Task to carry out ▸ Below is some data. Retype exactly the lines starting at the one with "Image resolution: width=1082" and ending at the one with "The height and width of the screenshot is (679, 1200).".

[Source records]
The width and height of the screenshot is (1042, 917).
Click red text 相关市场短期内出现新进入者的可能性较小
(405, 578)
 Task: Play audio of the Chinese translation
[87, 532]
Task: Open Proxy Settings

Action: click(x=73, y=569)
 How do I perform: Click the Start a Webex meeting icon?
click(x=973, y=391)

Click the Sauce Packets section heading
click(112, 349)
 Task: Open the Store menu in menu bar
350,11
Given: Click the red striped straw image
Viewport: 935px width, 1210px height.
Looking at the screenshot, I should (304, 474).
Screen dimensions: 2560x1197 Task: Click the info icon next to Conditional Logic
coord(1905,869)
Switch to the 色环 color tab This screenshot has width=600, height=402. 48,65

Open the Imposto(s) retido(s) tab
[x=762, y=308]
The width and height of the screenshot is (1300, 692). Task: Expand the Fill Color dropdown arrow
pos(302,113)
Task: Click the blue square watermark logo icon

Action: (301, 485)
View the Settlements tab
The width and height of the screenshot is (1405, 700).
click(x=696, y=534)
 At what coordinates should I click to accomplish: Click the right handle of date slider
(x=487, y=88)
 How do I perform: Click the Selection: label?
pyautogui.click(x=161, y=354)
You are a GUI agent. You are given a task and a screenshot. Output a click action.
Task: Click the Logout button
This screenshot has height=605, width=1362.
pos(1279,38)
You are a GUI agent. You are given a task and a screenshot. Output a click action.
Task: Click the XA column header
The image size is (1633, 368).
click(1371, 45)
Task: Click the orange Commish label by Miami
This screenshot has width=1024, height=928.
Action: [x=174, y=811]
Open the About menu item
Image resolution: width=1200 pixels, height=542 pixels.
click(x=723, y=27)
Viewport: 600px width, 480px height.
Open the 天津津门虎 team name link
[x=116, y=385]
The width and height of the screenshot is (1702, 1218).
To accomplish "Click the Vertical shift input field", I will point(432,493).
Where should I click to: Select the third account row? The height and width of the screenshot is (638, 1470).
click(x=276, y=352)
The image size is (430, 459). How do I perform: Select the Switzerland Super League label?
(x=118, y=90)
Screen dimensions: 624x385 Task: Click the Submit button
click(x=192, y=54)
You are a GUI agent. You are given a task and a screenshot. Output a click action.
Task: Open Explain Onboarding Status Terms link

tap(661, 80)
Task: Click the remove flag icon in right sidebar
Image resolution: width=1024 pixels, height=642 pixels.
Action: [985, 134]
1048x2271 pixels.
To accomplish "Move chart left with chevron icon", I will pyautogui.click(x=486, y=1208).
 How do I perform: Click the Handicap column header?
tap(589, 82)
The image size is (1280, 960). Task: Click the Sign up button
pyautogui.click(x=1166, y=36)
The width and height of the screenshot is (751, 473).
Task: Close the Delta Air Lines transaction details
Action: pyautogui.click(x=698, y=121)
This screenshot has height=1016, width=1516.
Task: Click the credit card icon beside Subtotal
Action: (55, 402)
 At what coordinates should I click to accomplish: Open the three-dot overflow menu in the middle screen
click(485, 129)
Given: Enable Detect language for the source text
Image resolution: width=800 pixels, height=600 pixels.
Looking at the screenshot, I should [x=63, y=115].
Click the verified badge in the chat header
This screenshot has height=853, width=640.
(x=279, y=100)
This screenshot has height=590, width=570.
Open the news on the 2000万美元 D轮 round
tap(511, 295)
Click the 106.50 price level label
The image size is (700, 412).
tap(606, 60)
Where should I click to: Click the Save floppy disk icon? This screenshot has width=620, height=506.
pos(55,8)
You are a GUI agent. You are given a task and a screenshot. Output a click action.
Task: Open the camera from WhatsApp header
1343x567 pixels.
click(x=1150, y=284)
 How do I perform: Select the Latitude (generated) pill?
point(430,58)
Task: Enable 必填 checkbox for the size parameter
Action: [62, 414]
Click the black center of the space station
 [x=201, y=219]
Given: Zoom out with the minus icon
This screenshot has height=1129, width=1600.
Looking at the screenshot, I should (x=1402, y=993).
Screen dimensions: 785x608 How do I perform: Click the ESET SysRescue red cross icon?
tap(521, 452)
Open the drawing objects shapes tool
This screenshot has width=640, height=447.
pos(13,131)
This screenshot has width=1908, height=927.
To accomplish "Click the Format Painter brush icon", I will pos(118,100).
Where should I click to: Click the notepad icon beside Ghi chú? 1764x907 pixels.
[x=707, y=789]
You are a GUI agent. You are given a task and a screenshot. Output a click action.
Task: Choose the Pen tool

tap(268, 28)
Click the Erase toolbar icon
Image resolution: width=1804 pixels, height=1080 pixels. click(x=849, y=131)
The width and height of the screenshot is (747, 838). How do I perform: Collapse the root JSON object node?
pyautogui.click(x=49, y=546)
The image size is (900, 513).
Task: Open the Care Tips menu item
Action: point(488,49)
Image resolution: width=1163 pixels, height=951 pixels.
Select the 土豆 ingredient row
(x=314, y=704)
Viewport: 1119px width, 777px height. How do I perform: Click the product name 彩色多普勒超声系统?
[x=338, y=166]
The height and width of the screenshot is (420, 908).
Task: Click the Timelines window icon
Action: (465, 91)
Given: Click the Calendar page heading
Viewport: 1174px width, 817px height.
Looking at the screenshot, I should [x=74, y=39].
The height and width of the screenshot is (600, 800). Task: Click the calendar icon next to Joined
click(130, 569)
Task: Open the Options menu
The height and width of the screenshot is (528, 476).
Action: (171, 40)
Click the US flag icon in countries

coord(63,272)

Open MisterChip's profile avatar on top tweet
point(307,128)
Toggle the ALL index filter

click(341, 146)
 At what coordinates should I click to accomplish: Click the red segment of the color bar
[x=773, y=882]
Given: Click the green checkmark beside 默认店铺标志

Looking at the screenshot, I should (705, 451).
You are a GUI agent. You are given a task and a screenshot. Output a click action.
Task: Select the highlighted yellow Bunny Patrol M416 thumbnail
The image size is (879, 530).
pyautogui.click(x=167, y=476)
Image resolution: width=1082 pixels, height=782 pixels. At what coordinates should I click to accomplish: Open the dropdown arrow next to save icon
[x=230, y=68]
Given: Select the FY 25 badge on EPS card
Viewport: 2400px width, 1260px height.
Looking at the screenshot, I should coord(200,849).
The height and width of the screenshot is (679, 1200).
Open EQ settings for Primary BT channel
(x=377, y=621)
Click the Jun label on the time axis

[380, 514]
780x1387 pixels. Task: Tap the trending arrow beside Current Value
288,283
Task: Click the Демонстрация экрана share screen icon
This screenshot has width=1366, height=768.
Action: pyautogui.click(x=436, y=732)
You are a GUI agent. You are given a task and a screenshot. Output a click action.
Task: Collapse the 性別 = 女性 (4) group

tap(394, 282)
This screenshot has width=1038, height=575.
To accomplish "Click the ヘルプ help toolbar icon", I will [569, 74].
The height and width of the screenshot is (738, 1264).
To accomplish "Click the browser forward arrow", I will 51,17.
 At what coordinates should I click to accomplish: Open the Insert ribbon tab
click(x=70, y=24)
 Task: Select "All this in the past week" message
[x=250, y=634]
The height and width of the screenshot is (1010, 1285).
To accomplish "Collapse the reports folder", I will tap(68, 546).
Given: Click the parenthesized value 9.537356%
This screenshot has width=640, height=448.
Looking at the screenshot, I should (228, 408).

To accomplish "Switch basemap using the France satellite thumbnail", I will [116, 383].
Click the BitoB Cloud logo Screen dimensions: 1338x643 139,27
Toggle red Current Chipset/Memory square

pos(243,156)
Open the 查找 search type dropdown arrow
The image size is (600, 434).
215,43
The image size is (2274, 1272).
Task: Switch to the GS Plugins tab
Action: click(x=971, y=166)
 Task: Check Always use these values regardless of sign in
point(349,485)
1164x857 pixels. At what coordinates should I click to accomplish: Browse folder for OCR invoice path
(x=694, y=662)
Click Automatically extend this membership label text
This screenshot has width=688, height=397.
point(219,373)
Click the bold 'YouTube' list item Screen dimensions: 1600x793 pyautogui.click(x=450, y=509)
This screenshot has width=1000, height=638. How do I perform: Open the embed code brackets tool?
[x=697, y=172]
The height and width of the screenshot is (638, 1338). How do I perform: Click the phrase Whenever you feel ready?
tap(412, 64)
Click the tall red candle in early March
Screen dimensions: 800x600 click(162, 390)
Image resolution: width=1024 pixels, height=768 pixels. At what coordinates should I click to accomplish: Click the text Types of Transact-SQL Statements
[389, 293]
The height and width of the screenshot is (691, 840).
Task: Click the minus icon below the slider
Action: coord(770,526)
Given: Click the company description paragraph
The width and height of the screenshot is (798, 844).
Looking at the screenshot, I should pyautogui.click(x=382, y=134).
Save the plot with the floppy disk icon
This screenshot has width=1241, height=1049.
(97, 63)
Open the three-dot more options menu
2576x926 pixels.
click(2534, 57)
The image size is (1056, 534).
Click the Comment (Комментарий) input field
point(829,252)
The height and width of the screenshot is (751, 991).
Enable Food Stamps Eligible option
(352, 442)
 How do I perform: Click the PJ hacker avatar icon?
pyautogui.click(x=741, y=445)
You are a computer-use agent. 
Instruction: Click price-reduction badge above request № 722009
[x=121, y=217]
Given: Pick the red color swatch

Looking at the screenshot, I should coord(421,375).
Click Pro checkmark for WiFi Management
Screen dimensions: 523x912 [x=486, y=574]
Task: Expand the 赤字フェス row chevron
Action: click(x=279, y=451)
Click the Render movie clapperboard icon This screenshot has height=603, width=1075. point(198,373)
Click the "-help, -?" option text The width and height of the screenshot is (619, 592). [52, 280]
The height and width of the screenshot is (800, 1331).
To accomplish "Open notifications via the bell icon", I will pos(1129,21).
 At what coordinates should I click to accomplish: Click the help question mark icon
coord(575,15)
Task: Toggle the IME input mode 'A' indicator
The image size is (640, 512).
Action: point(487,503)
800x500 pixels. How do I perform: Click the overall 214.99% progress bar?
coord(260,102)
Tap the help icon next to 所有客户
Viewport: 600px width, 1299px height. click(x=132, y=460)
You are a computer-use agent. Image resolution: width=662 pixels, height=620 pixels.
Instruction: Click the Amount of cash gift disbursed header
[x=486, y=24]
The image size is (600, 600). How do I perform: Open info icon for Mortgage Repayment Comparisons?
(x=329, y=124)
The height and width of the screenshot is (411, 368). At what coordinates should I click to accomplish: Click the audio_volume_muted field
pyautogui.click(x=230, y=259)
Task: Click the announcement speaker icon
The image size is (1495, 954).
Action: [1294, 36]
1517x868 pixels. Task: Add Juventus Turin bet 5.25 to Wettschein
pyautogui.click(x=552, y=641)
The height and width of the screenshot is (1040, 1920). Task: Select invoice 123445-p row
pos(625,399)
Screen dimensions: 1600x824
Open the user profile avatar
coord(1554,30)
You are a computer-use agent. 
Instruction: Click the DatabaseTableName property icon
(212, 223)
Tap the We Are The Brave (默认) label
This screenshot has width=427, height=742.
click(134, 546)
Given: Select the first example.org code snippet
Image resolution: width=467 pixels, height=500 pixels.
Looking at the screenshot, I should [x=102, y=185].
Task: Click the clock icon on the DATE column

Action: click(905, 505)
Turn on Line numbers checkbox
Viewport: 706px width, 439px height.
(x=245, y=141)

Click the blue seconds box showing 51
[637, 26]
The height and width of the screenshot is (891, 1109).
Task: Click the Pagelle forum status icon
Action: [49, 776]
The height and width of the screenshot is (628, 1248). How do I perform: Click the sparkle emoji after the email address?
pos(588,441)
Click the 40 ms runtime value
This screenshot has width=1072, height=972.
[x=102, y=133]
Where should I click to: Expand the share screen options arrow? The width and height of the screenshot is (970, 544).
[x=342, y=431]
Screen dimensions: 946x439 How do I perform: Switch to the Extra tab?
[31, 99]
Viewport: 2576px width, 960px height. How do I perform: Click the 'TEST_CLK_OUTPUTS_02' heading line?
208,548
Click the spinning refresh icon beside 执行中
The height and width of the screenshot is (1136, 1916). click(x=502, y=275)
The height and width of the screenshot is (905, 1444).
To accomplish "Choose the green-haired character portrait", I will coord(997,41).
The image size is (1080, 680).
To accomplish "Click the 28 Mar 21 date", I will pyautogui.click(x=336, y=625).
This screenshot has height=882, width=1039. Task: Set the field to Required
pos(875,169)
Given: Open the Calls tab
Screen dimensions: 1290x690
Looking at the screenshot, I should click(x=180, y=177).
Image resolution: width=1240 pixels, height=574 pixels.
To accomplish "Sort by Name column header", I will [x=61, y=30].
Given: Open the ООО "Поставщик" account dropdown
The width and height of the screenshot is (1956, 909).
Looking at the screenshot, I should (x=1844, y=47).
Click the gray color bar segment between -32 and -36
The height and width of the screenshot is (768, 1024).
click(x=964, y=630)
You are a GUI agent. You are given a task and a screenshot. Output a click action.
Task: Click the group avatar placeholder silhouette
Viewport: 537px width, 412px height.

Response to this exercise ▸
Image resolution: width=1082 pixels, height=782 pixels. At what coordinates should I click to accomplish: Open the dropdown arrow next to save icon
[x=230, y=68]
Given: Select the FY 25 badge on EPS card
Viewport: 2400px width, 1260px height.
Looking at the screenshot, I should coord(200,849).
The height and width of the screenshot is (679, 1200).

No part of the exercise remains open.